» WORK INSTRUCTION: All lines from the one containing "Select the Journal title in header" through the last line of the listing should be given again exactly, with no pictures.

» SUPPLIED MATERIAL:

============================================================

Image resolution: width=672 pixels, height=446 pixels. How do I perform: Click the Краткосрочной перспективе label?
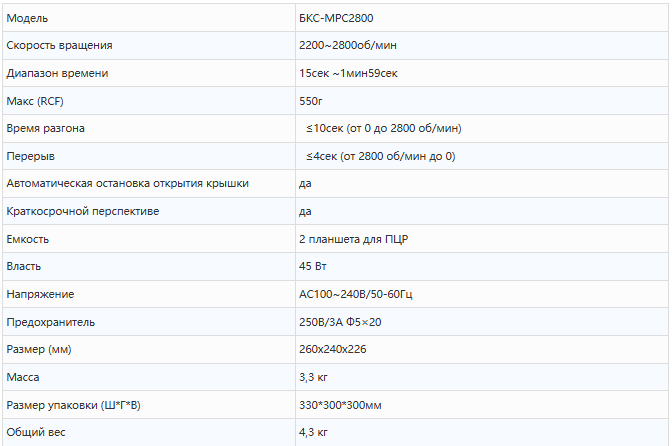click(x=83, y=211)
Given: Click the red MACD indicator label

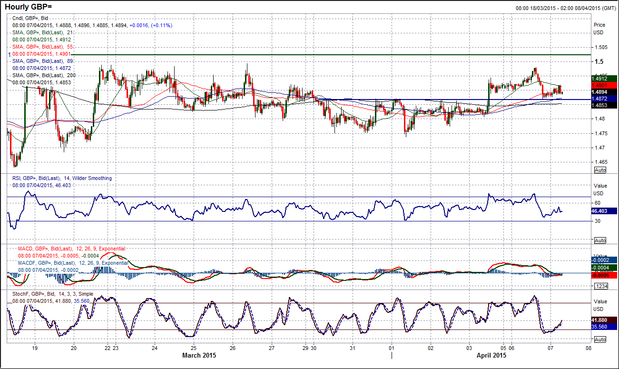Looking at the screenshot, I should [71, 249].
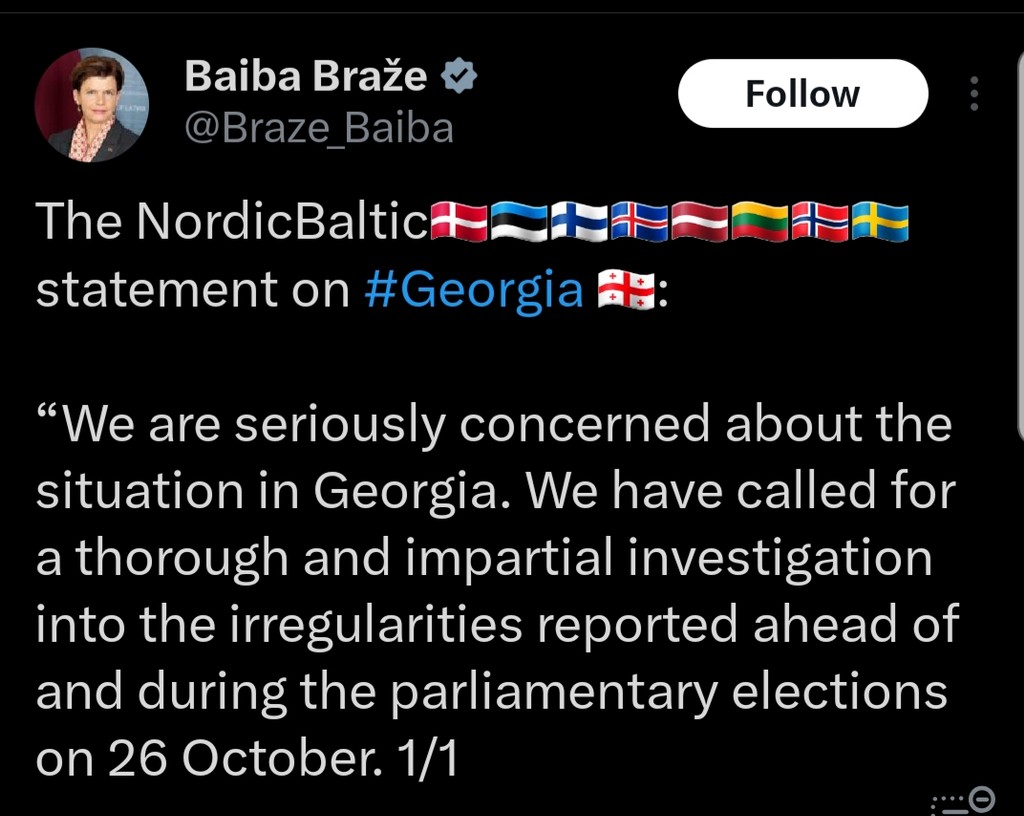Open the #Georgia hashtag
The height and width of the screenshot is (816, 1024).
[x=474, y=290]
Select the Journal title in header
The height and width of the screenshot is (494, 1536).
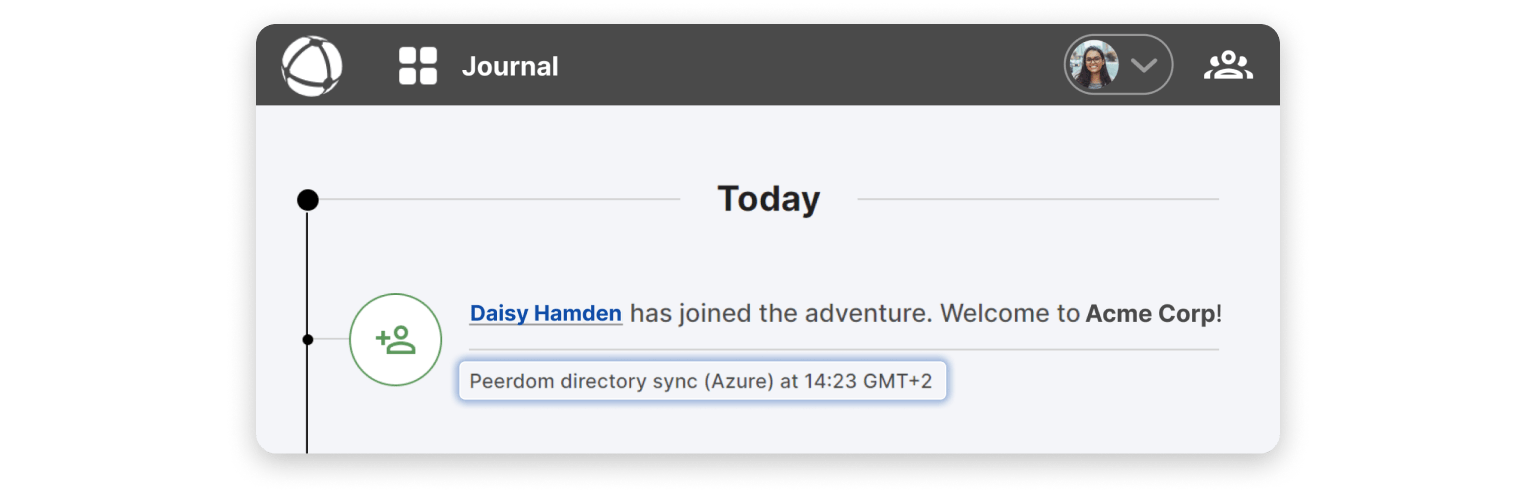tap(510, 67)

============================================================

» EXERCISE RESPONSE:
Select the Journal title in header
The height and width of the screenshot is (494, 1536).
tap(510, 67)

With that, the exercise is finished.